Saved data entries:
============================================================
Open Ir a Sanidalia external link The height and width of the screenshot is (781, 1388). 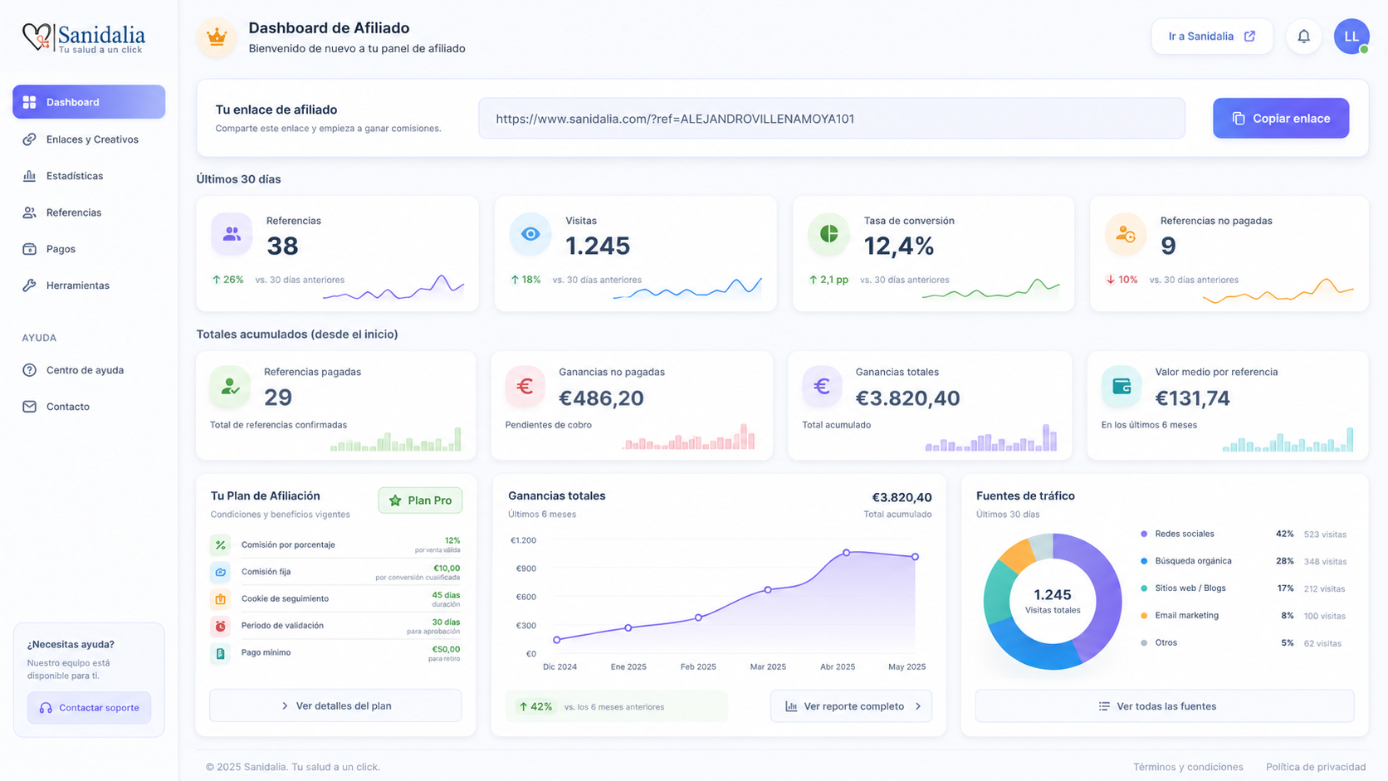point(1212,37)
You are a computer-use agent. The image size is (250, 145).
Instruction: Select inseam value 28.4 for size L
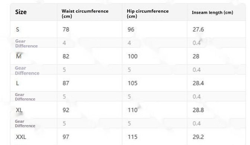pos(198,83)
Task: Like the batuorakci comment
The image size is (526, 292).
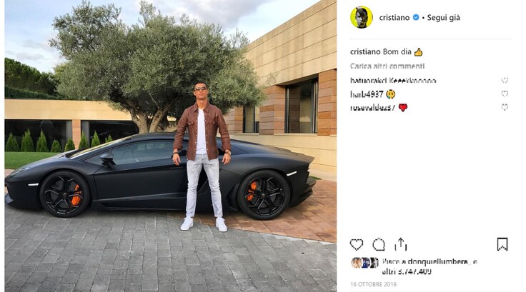Action: [x=505, y=80]
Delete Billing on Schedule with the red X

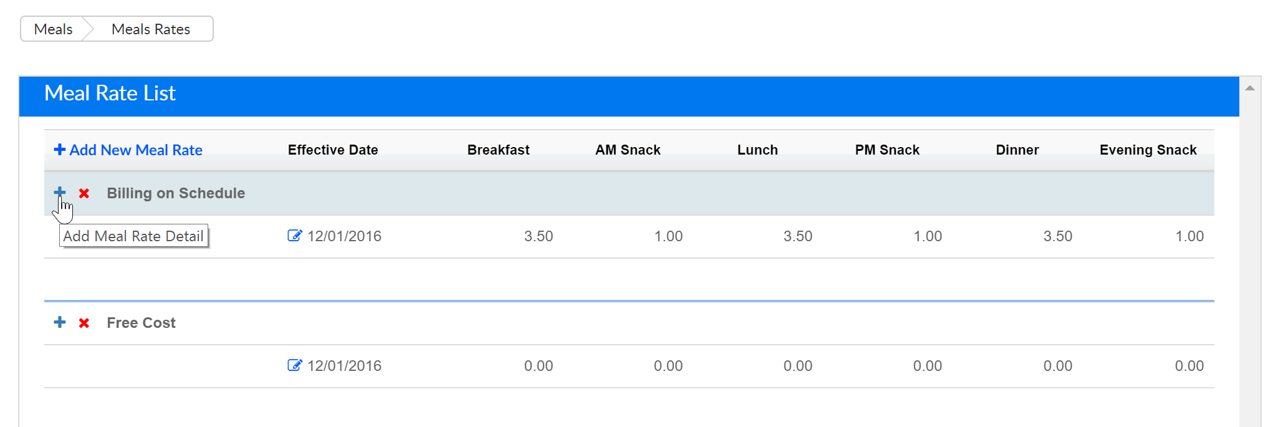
============================================================
What is required:
Transcribe the span of lines that runs from the line with "Instruction: Select inseam" to the end of the data, both ends included, exactly, with nothing else and no pictures.

Answer to this task:
Instruction: Select inseam value 28.4 for size L
pos(198,83)
Task: Like the batuorakci comment
The image size is (526, 292).
Action: [x=505, y=80]
Delete Billing on Schedule with the red X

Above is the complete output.